How AI voice cloning has opened the door to a horrific new type of phishing scam

26 Apr 2023, by Slade Baylis

In recent months we’ve covered the new language-model AI from OpenAI - called ChatGPT - and the potential implications for both cyber and job security.  We’ve also covered the history of phishing, discussing how it developed, how it works and what you can do to avoid it.  However, this month we’re looking to cover where these two technologies overlap.  New developments on the AI voice synthesis front – more specifically with “voice cloning” – are having a drastic impact on the success-rate and harm from phishing attacks.

One of the most commonly known developments with AI recently has been the creation and propagation of deepfakes.  For those not already familiar, deepfakes are synthetic media – which refers to artificially produced or modified media – where a person’s likeness in visual content is replaced with that of another.  In much the same way, voice cloning is a technique used to re-create a person’s voice by training AI systems on samples of their actual voice. 

This technology has been around for a while, though in the past it was more easy to spot and required a large amount of training data to generate a convincing voice replica.  It would take thousands of hours of source data to adequately train an AI to re-create someone’s voice – such as with public figures like podcast host Joe Rogan, which is why he was used as one of the earliest examples of this technology.  However, the most concerning development is that with newer AI models, the amount of source data required has been reduced to as little as just three seconds!

A low bar to entry and more traumatic attacks – An increased risk of phishing attacks and targeted scams 

With such a low bar to clear – given that a malicious actor might only need a few seconds – the potential for enhanced phishing attacks is clear.  Potentially, even a single answered phone-call might be all they need to create a convincing replicated voice!

Currently it’s already relatively common for people to receive fake messages claiming to be from friends, family, or colleagues, requesting that they assist them in some way – either through sending them money or giving them information or access to things that they shouldn’t have.  In this concerning new world, scammers could potentially call you with the voice of that trusted family member or friend, making it even harder to know that the request is fraudulent.

This poses such a large risk that the Federal Trade Commission1 in the US has put out a consumer alert warning people to watch out for fake emergency calls from family members.  They warn that fake emergency calls that utilise voice cloning could be used to create a heightened sense of emergency in order to spur people into action and fall for their scam. 

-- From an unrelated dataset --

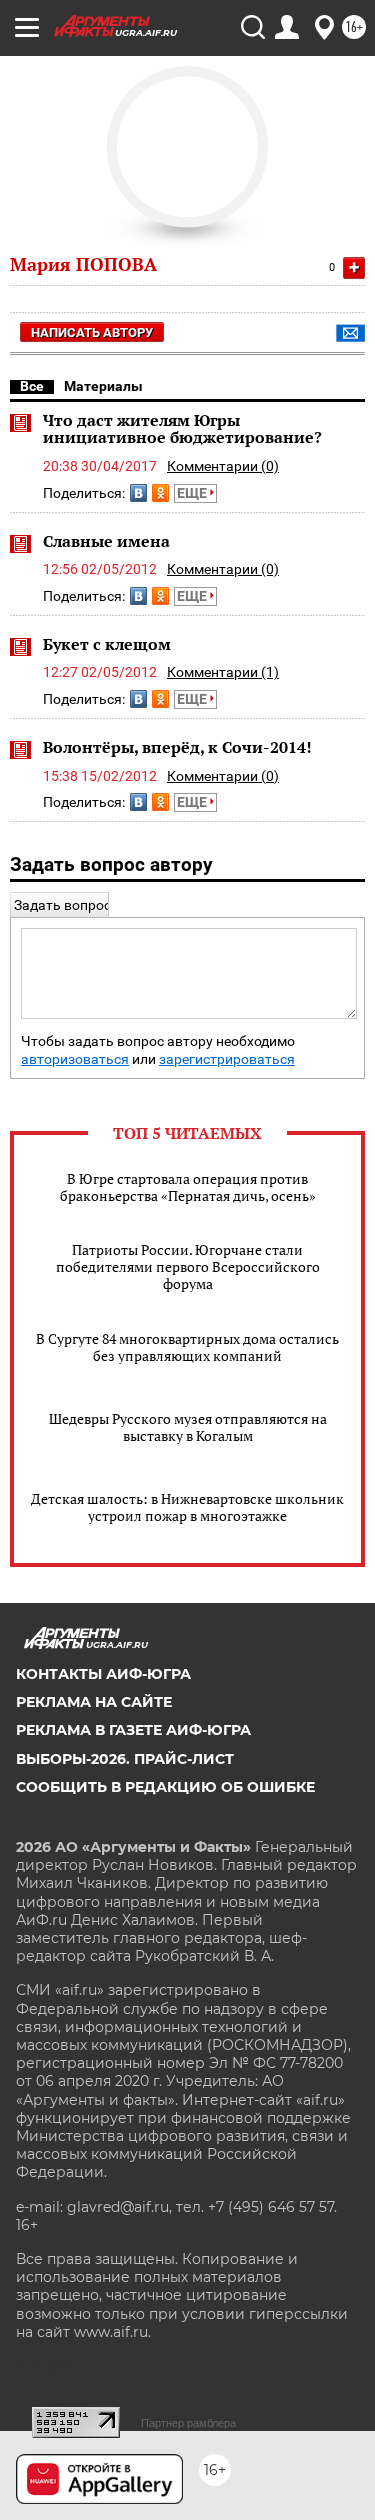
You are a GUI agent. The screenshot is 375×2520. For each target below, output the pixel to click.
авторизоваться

In their example, they walk through a fake call from a grandson, urging a grandparent to help pay for bail as they’ve gotten into a car crash and landed in jail – even going so far as to urge them not to contact other family members, as they’ll “get in trouble”.  With this demographic already being one of the biggest targets for this sort of scam, this new development just adds more fuel to the fire due to the enhanced sense of urgency they’re able to create.  Even more concerning, the FBI has also warned about more malicious uses of this technology, such as virtual kidnapping scams.

As a horrific real-world example, a mother in the US has reportedly received a call from a scammer who used a cloned version of her daughter’s voice to fake her kidnapping.  As reported by Arizona’s Family2, the woman received a call from an unlisted number, once she answered it she heard her 15-year-old daughter crying, saying things like “Mum, I messed up…”, and then a man’s voice cuts in, stating that he had her daughter and demanded a one-million-dollar ransom – all whilst she could hear her daughter's voice in the background crying and begging for help.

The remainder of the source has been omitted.